“Go!” said Ranata; and this time the man mingled his featureless sheepskin with the others. She beckoned to Zrinyi and spoke with him a moment. Then he stood beside her and lifted his hand. Every man seemed to shut his voice between his teeth.

“Her Royal Highness wishes me to tell you,” said the Count, on a note which carried to those beyond the door, “that Rudolf is dead. That he has gone where you may meet him again if you are faithful and loyal subjects to the throne. She will tell you herself.”

And Ranata said in Roumanian, and with the cold accent of finality, “He is dead.”

Zrinyi let the words sink into the silence, then he raised his voice again and shouted that barrels of wine were opening in the kitchen, and the great wave turned upon itself and rolled out, but still in silence and with many a backward glance.

Ranata ascended the stairs. When she returned she wore a short skirt and a long fur cloak with a hood.

“I am going for a walk,” she said to the astonished company. “Mr. Abbott, will you come with me?” Then to the Princess Sarolta, who had risen, she added, “No power can prevent me. But do not be alarmed; I shall return.”

“Do you give me your royal word for that?” asked the alarmed Obersthofmeisterin, “otherwise, old and lame as I am, I shall follow you.”

“I give you my word. You may sleep in peace.”

XXVI

Fessenden and Ranata walked rapidly and in silence over the paths the mountain peasants had trodden that night.
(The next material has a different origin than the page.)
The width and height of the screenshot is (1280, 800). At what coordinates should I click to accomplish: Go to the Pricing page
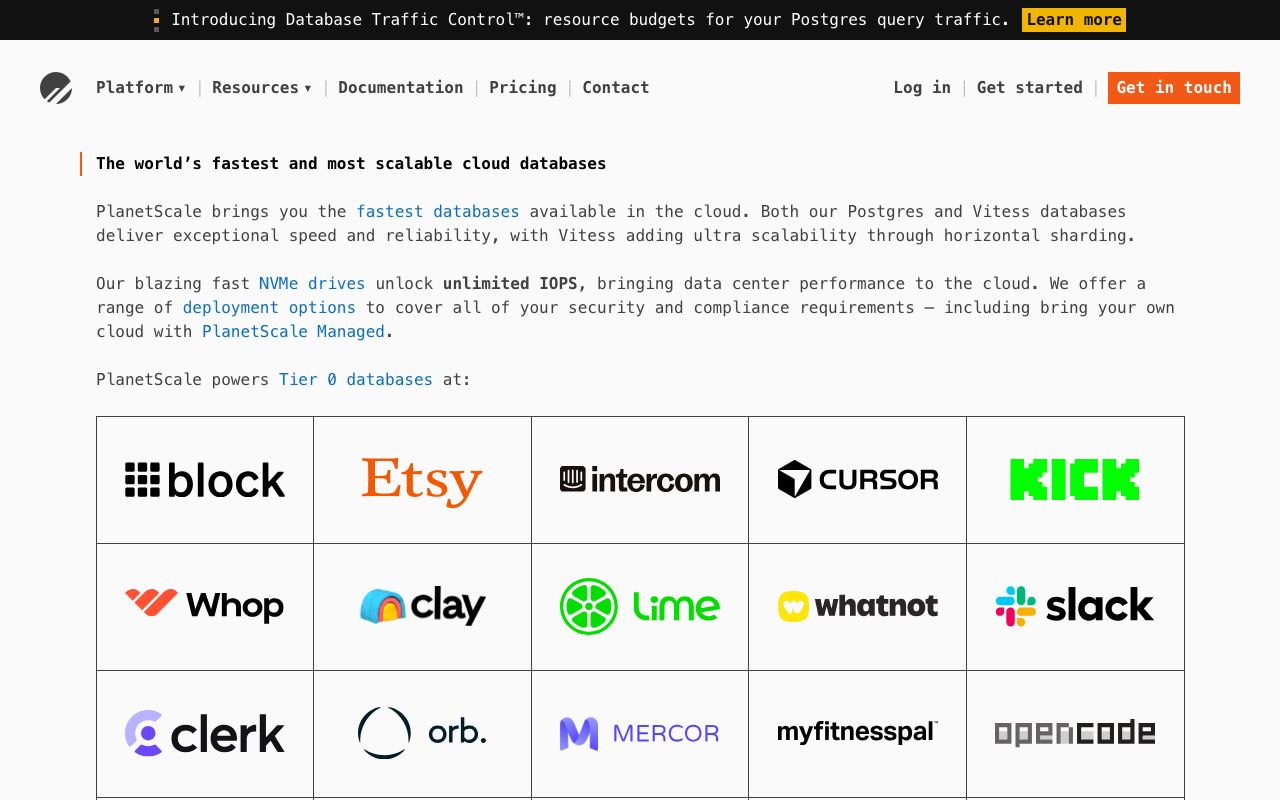[522, 88]
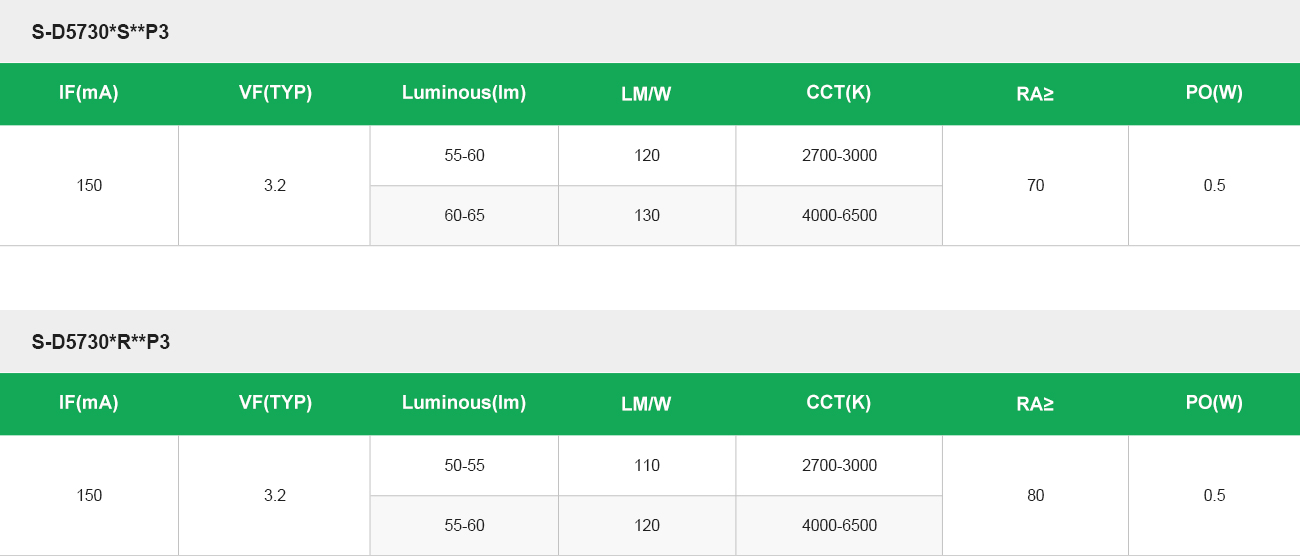Click IF(mA) header in the S**P3 table

click(x=89, y=93)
There had been neither wind nor snow for many days, and what had fallen was compact and not too smooth for impatient feet. For a time the path was straight, and, looking back, the irregular mass of the castle on its isolated rock was the one dark object in the white radiance of the Alpine world. Soon, however, a sharp turn about the foot of one of the peaks that rose straight from the brief level seemed to fling them abruptly into an eternity of ice-fields and endless chains of glittering crests so high above that their fierce teeth must surely bite new pictures into the moon that hung so close. Ranata’s arm was within his, but Fessenden’s mind reverted to his boyhood in the Adirondacks, when he had stolen forth to his balcony on winter moonlight nights to gaze upon the snowy lake and peaks, and dream of their kin in the far-off Alps. How tame that picture seemed to-night, dear as it was! That was a mild and pleasant wilderness compared with this upper firmament of ice and desolation, with its black forests below and on high its masses of rock and crag that looked as if arrested in brutal warfare with each other.